O jornalista Delane Barros, hoje com 53 anos, escreveu sua carta aos 14, incentivando os colegas de classe a fazer o mesmo. Ao reencontrar suas palavras, confessa que algumas ideias soam ingênuas, mas que o desejo de contribuir com o Brasil permanece o mesmo. “É uma experiência que emociona. A gente percebe o quanto cresceu e como os sonhos continuam vivos”, afirma.
Reflexo da sociedade que reconstruiu a democracia
Para o cientista político Ranulfo Paranhos, as cartas revelam muito mais que desejos pessoais — elas retratam a reconstrução da cidadania no Brasil. “Foi a mobilização popular que resultou na Constituição Cidadã. Um processo coletivo, por vezes contraditório, mas profundamente democrático”, explica.
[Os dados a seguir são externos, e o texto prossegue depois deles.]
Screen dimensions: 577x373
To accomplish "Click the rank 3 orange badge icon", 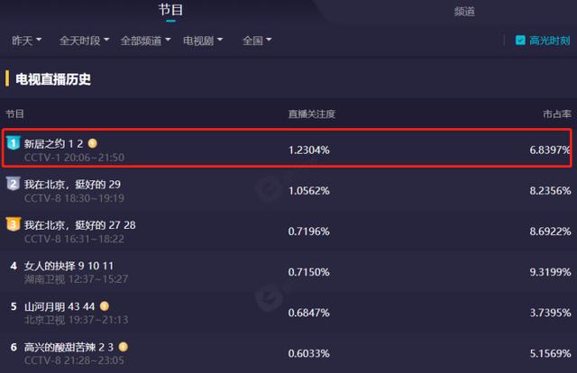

Entretanto, ele também chama atenção para os desafios atuais: a polarização política, a crise institucional e os ataques à democracia. “A desinformação ganhou força e o debate público perdeu qualidade. Superar essa crise exigirá esforço coletivo: fortalecer instituições, restabelecer canais de diálogo e reconstruir a confiança social”, conclui.
Hoje, ao reler as palavras que foram escritas com tanta esperança em um Brasil recém-liberto da censura, o sentimento que permanece é um só: o desejo contínuo de participar, de melhorar e de sonhar. Mesmo que os tempos mudem, os sonhos de um país mais justo e humano permanecem vivos.